- Programmer: Steve Taylor
- Platforms: Mac OS X, Windows
- Release: April 20, 2007
- Genre: Pong
- Modes: Single-player, multiplayer

= Plasma Pong =

Plasma Pong is an unfinished video game created by American programmer Steve Taylor when he was attending George Mason University. It is an enhanced version of Atari, Inc.'s Pong where the ball and paddles move through a multicolored substance simulated via fluid dynamics. The game received positive attention, but development was put on hiatus in 2007 after receiving a cease and desist notice from the Pong trademark owner, Atari Interactive.

==Gameplay==
Two players control a paddle each, at either side of the screen, volleying a ball between them. The environment is a fluid-like plasma which can be pushed and sucked with the paddles.

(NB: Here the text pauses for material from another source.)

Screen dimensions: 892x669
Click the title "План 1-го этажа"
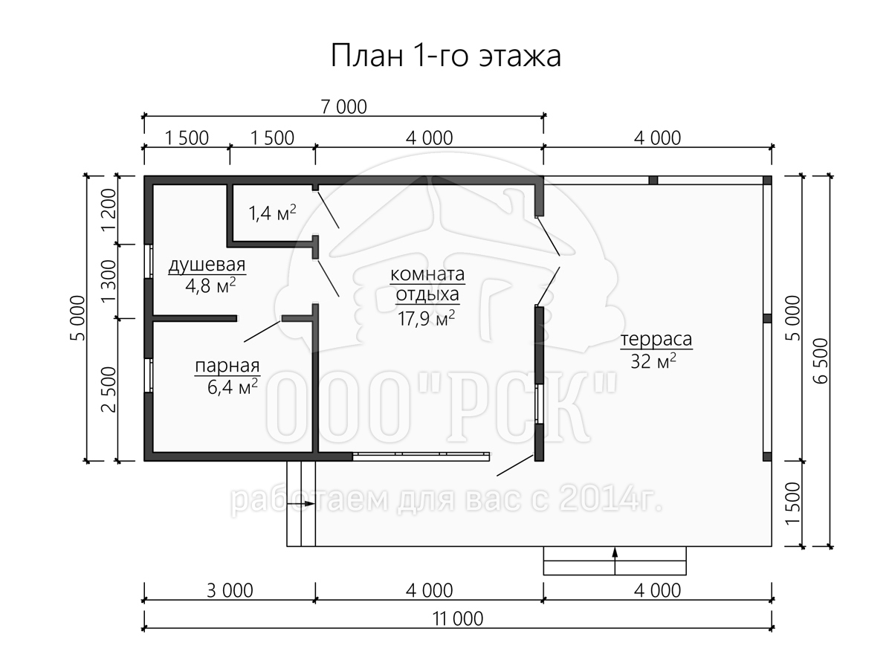pyautogui.click(x=446, y=56)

There are three game modes. In single-player, the player combats a progressively smarter AI in a fluid environment where the fluid moves faster and faster, affecting the ball more and more. Multiplayer is little different, with two players typically sharing a single keyboard to play against each other. The sandbox mode, however, gives the player near total access to color, particle, and fluid motion effects, allowing them to simply play around with the game's fluid dynamics engine and see what interesting motions they can create.

==Reception==
Wired News included Plasma Pong on a list of the best indie games of 2007. They highlighted the complex but manageable gameplay and beautiful graphics, but criticized the occasionally unpredictable ball control. In June 2007, The Washington Post described the game as "sort of like playing Ping-Pong while floating in melted lollipops".

==Legacy==
An HTML5 remake was made by another programmer.